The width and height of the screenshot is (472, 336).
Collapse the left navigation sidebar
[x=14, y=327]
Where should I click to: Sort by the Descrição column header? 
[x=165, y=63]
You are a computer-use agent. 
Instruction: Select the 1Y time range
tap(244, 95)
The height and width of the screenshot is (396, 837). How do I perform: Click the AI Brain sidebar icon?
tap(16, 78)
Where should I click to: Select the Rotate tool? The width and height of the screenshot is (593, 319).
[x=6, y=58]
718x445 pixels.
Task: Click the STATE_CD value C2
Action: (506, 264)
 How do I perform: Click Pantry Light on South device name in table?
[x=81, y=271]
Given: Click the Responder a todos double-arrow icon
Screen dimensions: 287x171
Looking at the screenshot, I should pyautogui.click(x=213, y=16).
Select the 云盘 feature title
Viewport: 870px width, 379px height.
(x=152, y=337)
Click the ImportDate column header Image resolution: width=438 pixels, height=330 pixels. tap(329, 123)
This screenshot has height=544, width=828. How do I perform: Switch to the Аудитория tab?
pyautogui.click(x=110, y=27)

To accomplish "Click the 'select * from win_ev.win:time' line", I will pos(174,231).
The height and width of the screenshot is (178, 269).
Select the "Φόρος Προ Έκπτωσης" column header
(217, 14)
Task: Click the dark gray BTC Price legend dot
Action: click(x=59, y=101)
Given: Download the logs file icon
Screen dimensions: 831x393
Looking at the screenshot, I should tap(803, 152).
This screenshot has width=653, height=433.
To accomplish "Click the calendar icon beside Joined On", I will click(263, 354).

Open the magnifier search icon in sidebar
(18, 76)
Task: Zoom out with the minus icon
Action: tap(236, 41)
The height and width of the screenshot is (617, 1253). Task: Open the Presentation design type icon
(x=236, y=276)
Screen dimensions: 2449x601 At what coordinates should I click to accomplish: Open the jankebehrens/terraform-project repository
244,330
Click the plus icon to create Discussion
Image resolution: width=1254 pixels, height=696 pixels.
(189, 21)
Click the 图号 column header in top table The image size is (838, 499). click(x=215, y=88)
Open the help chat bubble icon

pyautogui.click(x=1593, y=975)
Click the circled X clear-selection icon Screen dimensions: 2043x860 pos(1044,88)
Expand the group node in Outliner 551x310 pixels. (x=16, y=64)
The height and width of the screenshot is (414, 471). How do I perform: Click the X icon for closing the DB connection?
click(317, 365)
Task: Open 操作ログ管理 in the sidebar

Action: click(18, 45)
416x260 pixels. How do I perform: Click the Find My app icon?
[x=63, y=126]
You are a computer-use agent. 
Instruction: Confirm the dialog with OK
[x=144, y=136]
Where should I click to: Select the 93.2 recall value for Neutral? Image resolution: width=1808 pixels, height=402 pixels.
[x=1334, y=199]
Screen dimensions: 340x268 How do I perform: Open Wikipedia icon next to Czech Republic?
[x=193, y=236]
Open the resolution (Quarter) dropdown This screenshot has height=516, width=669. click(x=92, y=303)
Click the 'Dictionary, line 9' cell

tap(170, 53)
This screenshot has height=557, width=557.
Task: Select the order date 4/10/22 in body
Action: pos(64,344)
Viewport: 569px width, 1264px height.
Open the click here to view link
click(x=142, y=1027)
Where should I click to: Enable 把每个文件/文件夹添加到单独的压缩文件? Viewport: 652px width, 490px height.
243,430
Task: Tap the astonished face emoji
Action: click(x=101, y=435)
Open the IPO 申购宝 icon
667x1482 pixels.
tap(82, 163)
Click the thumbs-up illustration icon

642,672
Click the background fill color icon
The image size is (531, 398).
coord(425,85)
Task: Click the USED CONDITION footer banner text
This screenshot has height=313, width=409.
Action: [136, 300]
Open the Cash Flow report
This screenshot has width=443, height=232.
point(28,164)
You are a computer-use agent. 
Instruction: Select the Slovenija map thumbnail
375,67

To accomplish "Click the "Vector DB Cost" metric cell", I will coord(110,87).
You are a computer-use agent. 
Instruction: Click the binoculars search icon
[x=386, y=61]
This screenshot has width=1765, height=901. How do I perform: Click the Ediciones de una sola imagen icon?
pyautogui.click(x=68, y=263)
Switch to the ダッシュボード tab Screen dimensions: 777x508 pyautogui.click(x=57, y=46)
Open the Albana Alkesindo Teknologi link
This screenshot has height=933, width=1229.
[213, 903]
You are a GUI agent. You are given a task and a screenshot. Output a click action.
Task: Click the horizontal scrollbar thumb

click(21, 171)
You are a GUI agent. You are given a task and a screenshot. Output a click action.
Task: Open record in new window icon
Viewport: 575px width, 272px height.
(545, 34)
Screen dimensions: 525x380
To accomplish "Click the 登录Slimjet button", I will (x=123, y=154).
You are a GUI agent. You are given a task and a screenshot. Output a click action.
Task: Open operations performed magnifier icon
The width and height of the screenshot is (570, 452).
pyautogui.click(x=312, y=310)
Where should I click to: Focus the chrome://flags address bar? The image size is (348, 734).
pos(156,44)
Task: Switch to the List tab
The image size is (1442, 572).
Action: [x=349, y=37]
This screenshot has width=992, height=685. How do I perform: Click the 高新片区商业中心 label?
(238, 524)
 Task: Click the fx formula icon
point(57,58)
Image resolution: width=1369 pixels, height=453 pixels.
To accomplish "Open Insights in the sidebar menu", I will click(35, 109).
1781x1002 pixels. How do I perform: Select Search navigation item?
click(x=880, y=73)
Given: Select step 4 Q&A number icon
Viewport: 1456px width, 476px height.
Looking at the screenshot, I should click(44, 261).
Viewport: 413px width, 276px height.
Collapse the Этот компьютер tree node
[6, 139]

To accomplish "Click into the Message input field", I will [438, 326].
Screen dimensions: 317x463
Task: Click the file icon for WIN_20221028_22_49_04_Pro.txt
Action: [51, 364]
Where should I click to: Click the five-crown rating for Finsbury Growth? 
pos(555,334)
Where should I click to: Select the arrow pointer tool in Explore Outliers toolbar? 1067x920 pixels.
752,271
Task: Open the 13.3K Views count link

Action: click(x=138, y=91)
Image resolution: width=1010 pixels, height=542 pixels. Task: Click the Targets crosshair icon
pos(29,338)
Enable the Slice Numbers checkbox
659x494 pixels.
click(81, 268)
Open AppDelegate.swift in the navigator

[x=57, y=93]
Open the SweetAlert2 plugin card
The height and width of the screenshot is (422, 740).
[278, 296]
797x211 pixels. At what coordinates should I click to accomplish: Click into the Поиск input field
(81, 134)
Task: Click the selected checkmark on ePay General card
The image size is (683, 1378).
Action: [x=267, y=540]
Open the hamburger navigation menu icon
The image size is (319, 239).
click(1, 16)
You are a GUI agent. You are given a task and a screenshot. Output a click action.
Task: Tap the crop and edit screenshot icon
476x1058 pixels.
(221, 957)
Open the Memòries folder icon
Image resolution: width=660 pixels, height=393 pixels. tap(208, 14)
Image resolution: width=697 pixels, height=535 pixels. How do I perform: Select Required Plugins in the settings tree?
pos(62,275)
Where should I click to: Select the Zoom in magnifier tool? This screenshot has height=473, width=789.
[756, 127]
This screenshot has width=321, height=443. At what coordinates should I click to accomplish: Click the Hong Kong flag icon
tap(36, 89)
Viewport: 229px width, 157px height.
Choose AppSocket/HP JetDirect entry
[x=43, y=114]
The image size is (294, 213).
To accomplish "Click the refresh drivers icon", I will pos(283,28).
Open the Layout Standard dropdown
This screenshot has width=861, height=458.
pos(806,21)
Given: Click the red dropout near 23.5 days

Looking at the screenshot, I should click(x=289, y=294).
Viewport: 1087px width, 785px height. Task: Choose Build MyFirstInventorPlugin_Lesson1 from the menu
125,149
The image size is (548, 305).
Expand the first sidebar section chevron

* * *

§ **Problem statement**: Go over the listing above and return each line with "Expand".

§ **Result of the task**:
Expand the group node in Outliner 551x310 pixels. (x=16, y=64)
Expand the first sidebar section chevron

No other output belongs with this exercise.